Kerry James Marshall on Painting Blackness as a Noun Vs. Verb

Growing up, Kerry James Marshall was troubled by a distinct lack of African-American representation in art and in the larger media landscape. Often encountering images of brutality and suffering, he sought to change the narrative by crafting works that acted as a celebration of black life and identity. From depicting children at a July 4th barbecue, to two figures slow dancing in their living room, Marshall’s works proved to be tender, powerful, and a welcome addition to the Western canon.

His figures are always rendered in a deep, rich black, inspired by a disarming trend he noticed taking hold in the 1980s. “The only way [black artists] could stay with the black figure was by compromising it,” he remarked, “by either fragmenting it, or otherwise distorting it, by making it green, blue or yellow, or some other way to deflect the idea of its blackness.”

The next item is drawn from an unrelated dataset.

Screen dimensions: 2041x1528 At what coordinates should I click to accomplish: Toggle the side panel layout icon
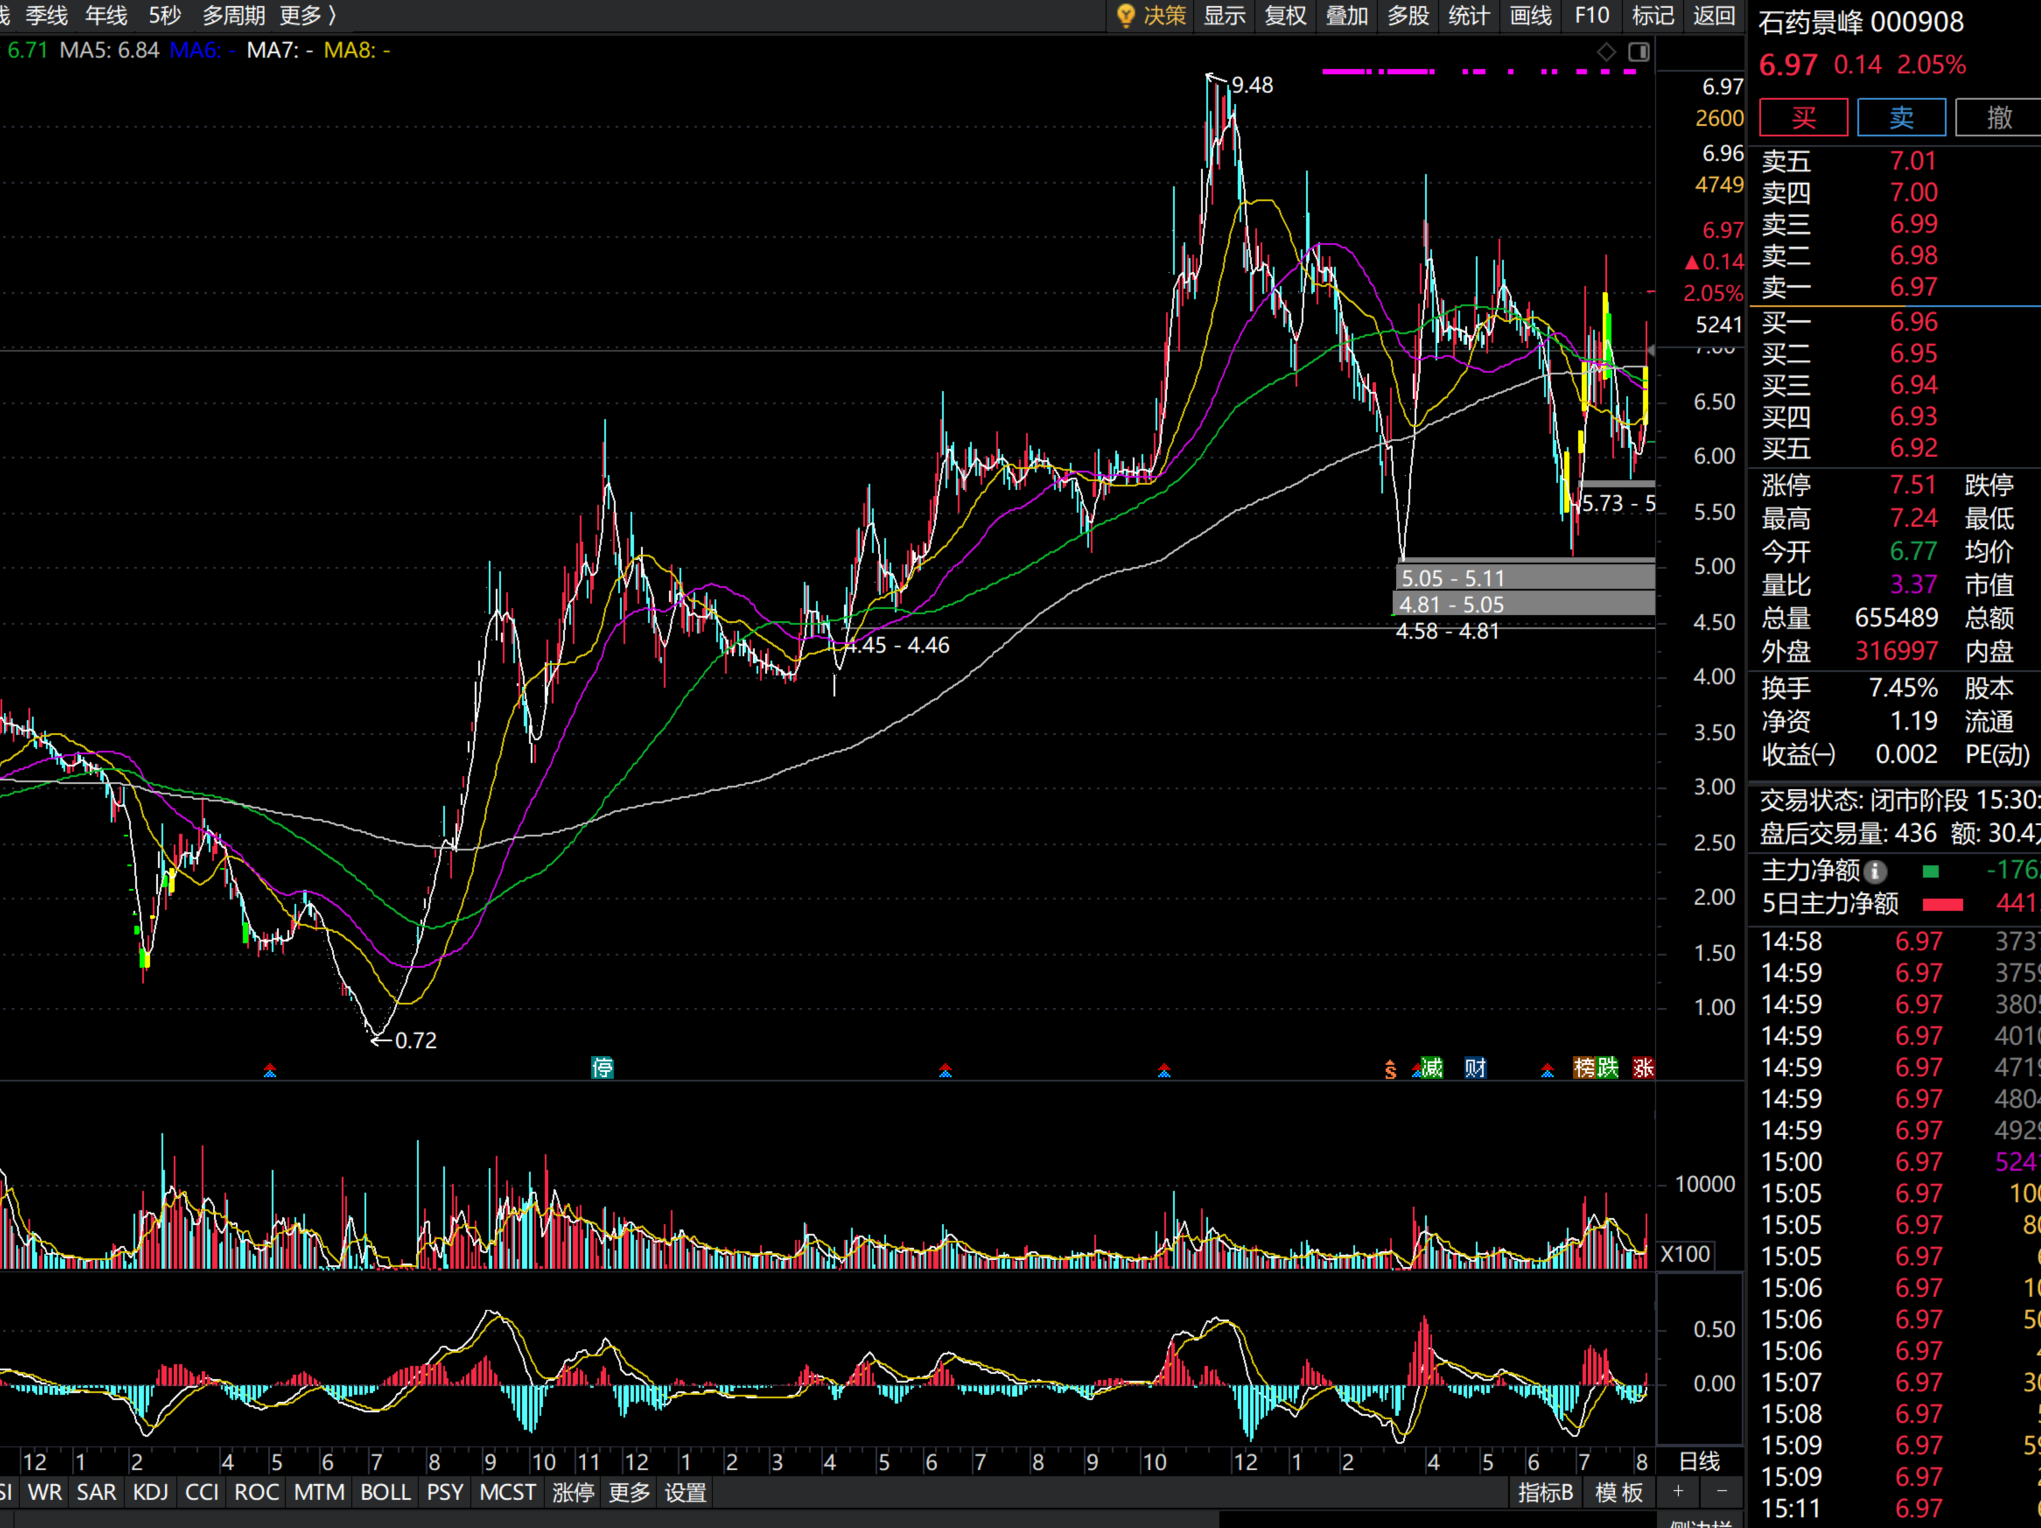[x=1639, y=52]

Marshall has continued in this fashion for decades, crafting monumental, mural-size paintings of powerful and jubilant black subjects in every-day settings. Coming off the heels of his first career survey, Marshall has elevated from important contemporary figure to undisputed master. In this excerpt from Phaidon’s brand new monograph, Kerry James Marshall, the artist sits down with conceptual artist Charles Gaines. The two discuss Marshall’s childhood in South Central Los Angeles, his approach to art-as-activism, and the inspiration behind his landmark work, Self Portrait of the Artist as a Shadow of His Former Self (1980)

Heirlooms and Accessories, 2002

Charles Gaines: When I was researching Dieter Roelstraete’s 2012 interview with you for this conversation, one work you discussed that stood out for me was Heirlooms and Accessories (2002), because it addresses the idea of art and activism. This is a photographic triptych of lockets containing close-up pictures of women who were present at a lynching in the Jim Crow South. Your discussion was about how certain figures might be interpreted. For example, images of white women suggest the stereotype of the black sexual predator, while the metaphor of hanging is provoked by the necklaces themselves. For me, this raises questions about your thoughts on art and activism. For example, what do you expect when you raise these kinds of issues in works of art? 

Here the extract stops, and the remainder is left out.